═════ The input ═════

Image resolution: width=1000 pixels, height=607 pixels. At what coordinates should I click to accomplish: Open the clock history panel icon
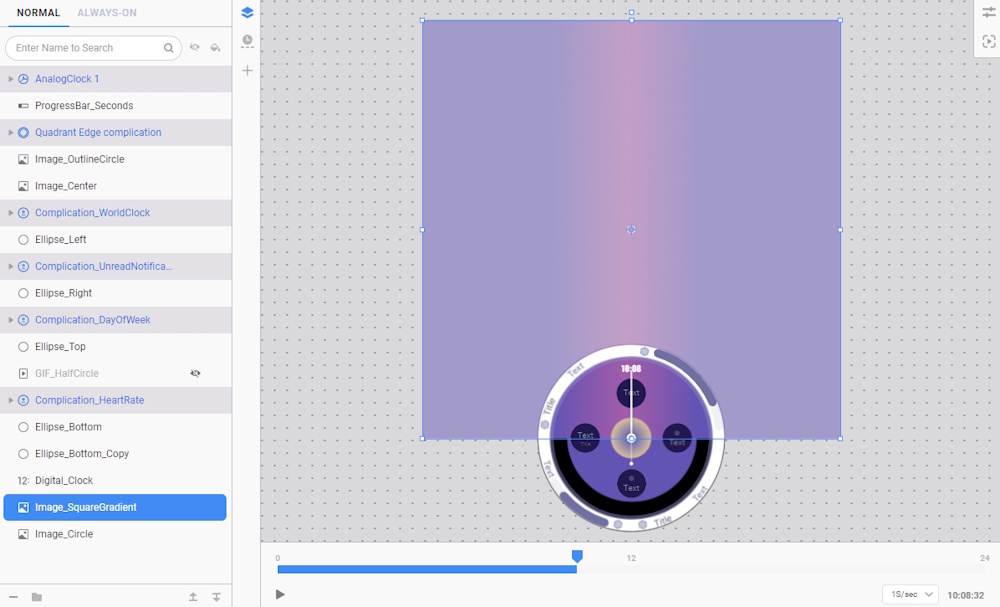[247, 41]
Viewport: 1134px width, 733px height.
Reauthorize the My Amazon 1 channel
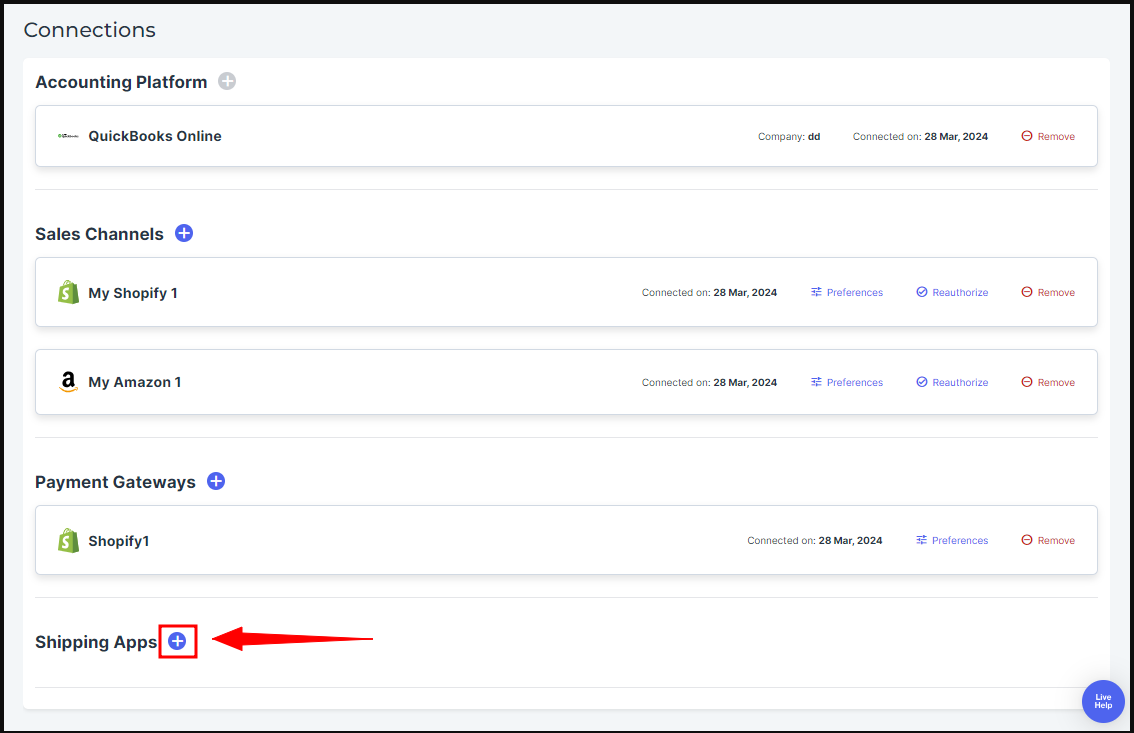952,382
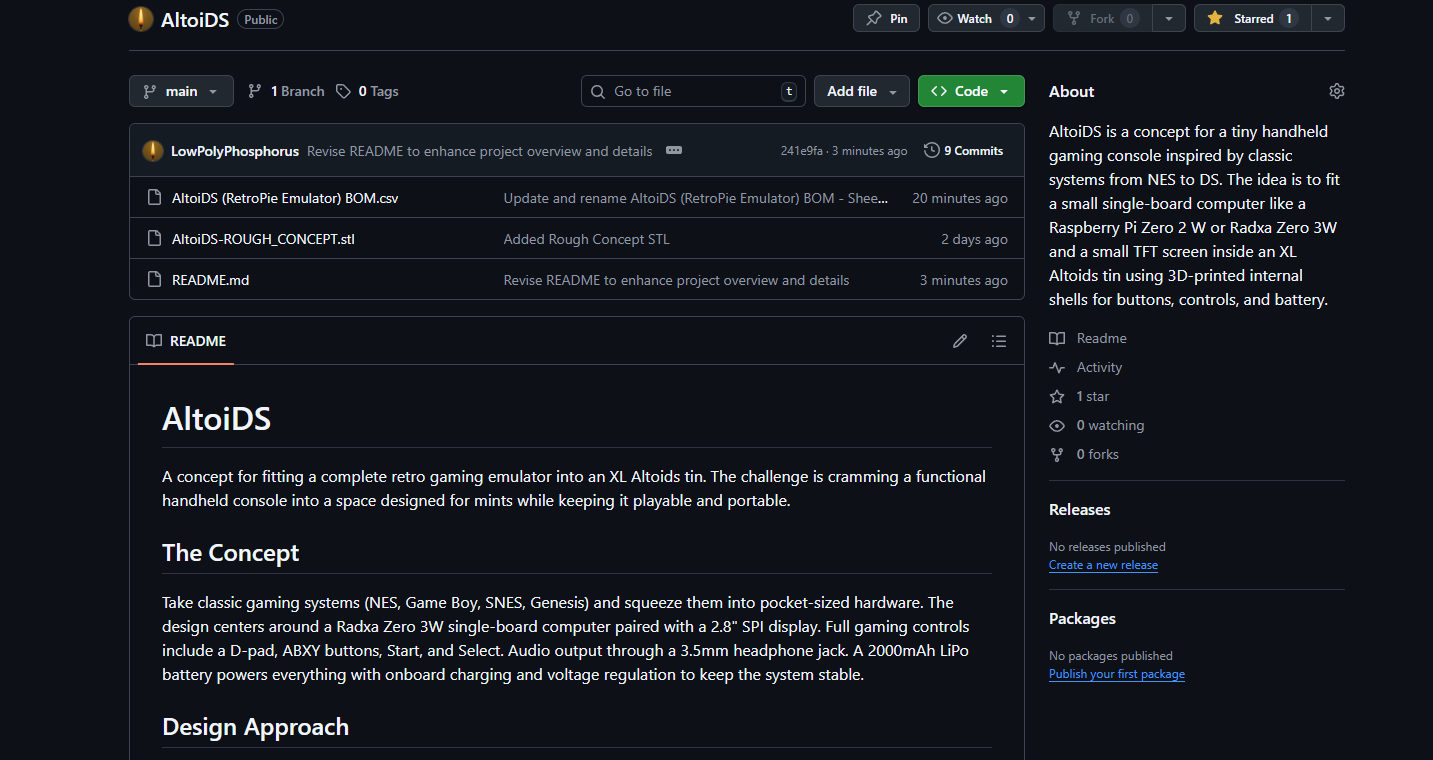Image resolution: width=1433 pixels, height=760 pixels.
Task: Open star lists dropdown arrow
Action: 1327,18
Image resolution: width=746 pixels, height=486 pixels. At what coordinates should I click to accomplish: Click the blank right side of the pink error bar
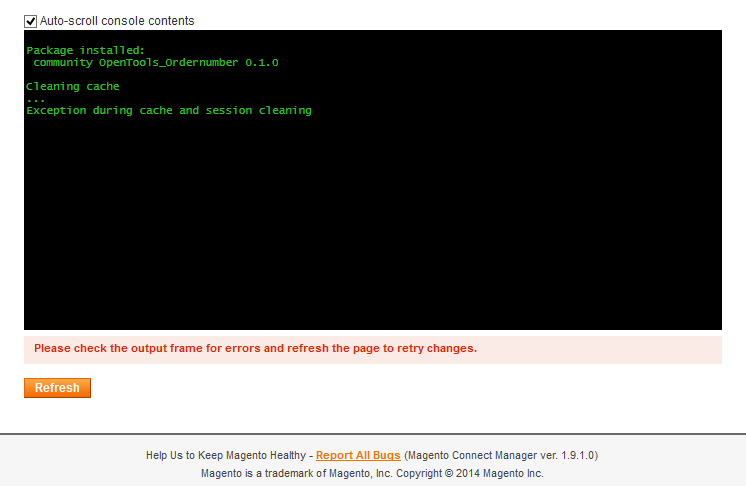620,349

═════

What you are asked to do — A word-for-word copy of the entries is needed, with no pictures in it.

Exercise answer —
Image resolution: width=1000 pixels, height=607 pixels. At what coordinates should I click to accomplish: Open the clock history panel icon
[247, 41]
Viewport: 1134px width, 733px height.
Reauthorize the My Amazon 1 channel
952,382
Image resolution: width=1433 pixels, height=760 pixels.
Task: Open star lists dropdown arrow
Action: 1327,18
Image resolution: width=746 pixels, height=486 pixels. At what coordinates should I click to accomplish: Click the blank right side of the pink error bar
620,349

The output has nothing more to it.